ほんの一行ですが、簡単な操作をJavaScriptのコードで実現できました。結果として、以下のようなstyle要素を追加して書いたのと同様の効果が発生しています。
<h1 style="border: solid red 3px;">
■少し意味を確認しておきましょう
document.querySelector
はカッコに続けてCSSセレクタを指定すると、画面からマッチする要素を一つ選択してくる機能(関数:functionと言います)です。CSSセレクタを使ったことがある方は多いでしょう。この内容をpやheaderなどに変えると「画面上の別の要素も変更できる」と予想できると思います。
続く.style.border
は、style属性のborderを指しています。そのborderに対してsolid red 3pxとして値をセットしました。ドットで繋いでいるところが気になる方がいるかもしれません。

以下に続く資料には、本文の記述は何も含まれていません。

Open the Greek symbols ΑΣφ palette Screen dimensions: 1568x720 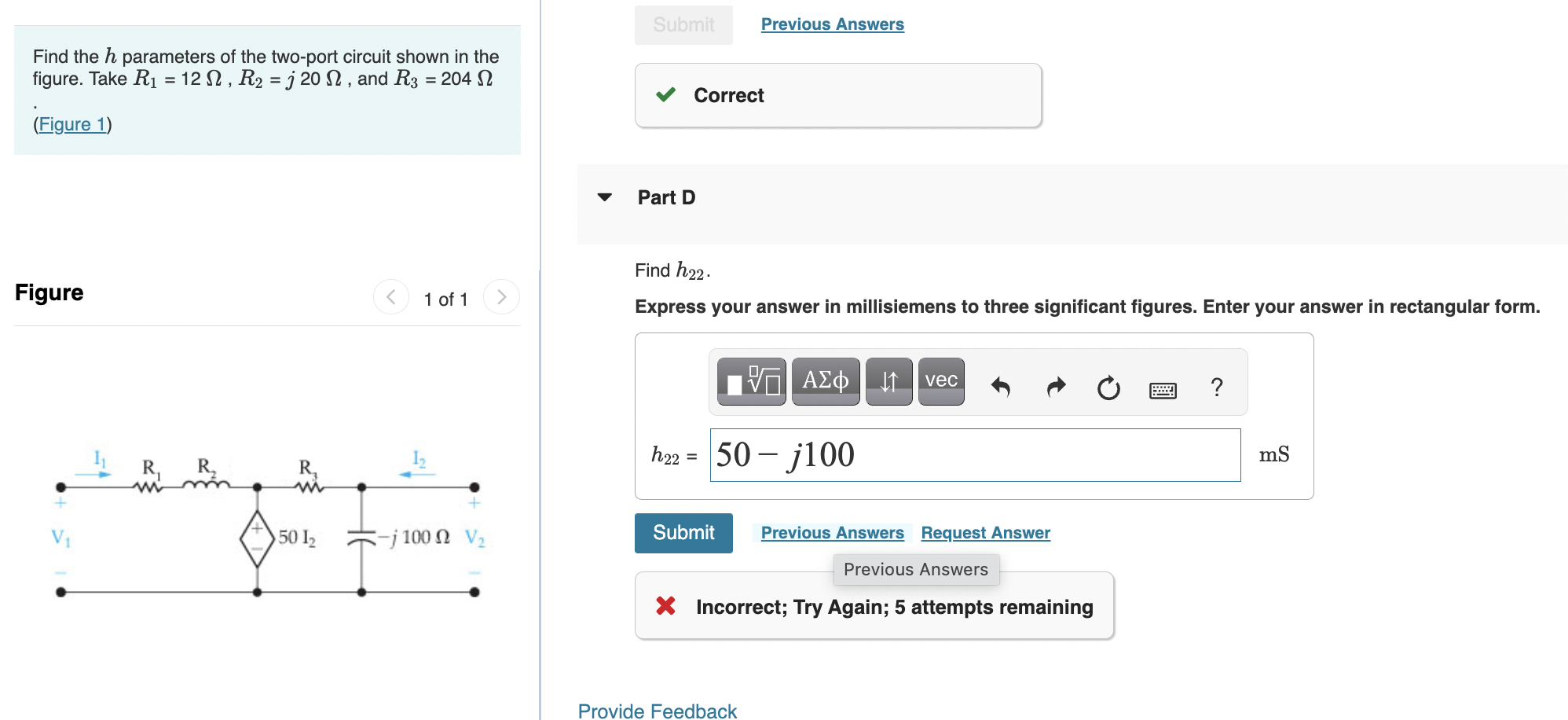pos(825,381)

イメージとしては以下のような情報の階層構造をたどっています。h1要素の持っている値(属性:プロパティと言います)の階層をたどっている、と考えるとわかりやすいでしょうか。
- [h1の要素]
- id 属性
- title 属性
- style 属性
- border 属性
- backgroundColor 属性
- margin 属性
- …他にもたくさんある
勘のいい方は「borderを他のものに変えたら色々できるのでは?」と気付かれたと思います。その通りで、この箇所を変えるとさまざまなスタイルの操作が可能になります。
スタイル名指定の名前ルール
スタイルの内容を色々と試そうとしたときに、名前づけにルールがあることを覚えておいてください。これはCSSとJavaScriptの文法の違いにうまく合わせるための処理だと考えると良いでしょう。
例えば background-colorを指定しようとした場合には、ハイフンのところで大文字区切りに変えてbackgroundColorとします。実際に先のh1タグを対象にすると以下のようなコードになります。
document.querySelector('h1').style.backgroundColor='yellow';
今回はここまで。上記の操作は画面を更新すると元に戻ってしまいます。ちゃんとした画面を作る場合にはこれでは役に立たないので、次回以降で対応しながらコツなども学んでいきましょう。
今回のまとめ
- HTML/CSSだけだと難しいことをJavaScriptで実現できる場合があり、できることが広がります。
- ブラウザの開発者ツールを利用すると、開いているWebページをJavaScriptで操作できます。